Dites-moi aussi si vous avez la grande partition de ma Messe des morts. Si j'étais menacé de voir brûler mon œuvre entière, moins une partition, c'est pour la Messe des morts que je demanderais grâce. On en fait en ce moment une nouvelle édition à Milan; si vous ne l'avez pas, je pourrai, je pense, dans six ou sept semaines vous l'envoyer.

N'oubliez aucune de mes questions, et répondez-moi dès que vous aurez un peu de force; hélas! ce n'est pas le loisir qui vous manque.

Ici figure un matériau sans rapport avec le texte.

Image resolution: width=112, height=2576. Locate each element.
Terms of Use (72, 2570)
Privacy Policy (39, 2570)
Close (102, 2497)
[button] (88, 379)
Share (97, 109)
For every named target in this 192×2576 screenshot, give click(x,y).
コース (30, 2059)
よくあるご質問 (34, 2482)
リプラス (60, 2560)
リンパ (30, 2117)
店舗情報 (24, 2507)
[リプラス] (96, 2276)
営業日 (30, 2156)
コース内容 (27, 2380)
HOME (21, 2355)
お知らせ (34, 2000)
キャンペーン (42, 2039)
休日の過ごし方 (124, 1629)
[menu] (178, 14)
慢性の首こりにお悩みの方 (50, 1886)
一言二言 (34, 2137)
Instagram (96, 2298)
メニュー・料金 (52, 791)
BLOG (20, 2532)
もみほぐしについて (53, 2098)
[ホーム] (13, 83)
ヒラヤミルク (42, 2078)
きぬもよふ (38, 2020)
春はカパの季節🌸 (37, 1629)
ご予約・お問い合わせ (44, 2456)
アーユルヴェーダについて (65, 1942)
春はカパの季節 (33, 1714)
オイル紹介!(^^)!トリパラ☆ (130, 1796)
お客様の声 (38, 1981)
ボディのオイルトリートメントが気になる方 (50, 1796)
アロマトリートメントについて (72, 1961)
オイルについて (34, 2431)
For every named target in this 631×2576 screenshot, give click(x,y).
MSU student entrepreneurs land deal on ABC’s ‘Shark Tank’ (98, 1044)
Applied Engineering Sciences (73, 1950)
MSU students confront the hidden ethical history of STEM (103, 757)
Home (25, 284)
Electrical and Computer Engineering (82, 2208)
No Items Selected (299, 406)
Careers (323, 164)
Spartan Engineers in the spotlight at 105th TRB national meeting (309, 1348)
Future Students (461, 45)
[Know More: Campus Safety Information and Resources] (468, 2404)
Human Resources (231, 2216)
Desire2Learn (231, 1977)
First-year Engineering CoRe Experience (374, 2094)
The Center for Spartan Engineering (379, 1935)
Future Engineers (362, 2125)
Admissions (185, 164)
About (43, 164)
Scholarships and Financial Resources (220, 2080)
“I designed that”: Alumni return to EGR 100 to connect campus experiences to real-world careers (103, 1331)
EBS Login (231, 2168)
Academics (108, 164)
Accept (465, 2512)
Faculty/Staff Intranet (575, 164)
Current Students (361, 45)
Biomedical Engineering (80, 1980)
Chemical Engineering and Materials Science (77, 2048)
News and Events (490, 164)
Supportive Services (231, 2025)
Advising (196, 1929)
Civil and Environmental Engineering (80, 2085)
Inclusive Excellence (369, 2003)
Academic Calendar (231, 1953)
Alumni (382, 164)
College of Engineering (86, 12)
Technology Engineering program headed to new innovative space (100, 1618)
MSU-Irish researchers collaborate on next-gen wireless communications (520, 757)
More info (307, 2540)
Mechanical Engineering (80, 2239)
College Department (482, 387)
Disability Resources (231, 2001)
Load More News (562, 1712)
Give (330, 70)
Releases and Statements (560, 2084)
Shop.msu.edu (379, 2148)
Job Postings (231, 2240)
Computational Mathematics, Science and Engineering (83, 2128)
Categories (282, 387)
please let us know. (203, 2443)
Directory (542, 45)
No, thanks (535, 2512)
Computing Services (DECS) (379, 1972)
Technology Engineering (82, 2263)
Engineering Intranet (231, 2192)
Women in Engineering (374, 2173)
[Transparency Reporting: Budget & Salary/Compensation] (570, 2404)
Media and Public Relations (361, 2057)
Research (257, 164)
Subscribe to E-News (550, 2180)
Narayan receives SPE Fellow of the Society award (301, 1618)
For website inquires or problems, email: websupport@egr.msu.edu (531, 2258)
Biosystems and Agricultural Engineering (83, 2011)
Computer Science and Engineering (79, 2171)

Adieu, cher ami; je vais veiller en songeant à vous, car non suadent cadentia sidera somnos.

CXXXIII

Paris, 2 février 1867.

Mon cher Humbert,

Vous m'avez écrit deux charmantes pages; une demi-page suffisait pour m'annoncer que vous aviez reçu les deux partitions. Vous avez bien plus de courage que moi. Tant mieux! cela me prouve que vous n'êtes pas aussi malade; du moins, j'ai la vanité de croire cela. Je souffre toujours beaucoup. Je veux vous écrire, et je ne puis pas.

Adieu; je vous ai au moins dit bonjour.

CXXXIV

11 juin 1867.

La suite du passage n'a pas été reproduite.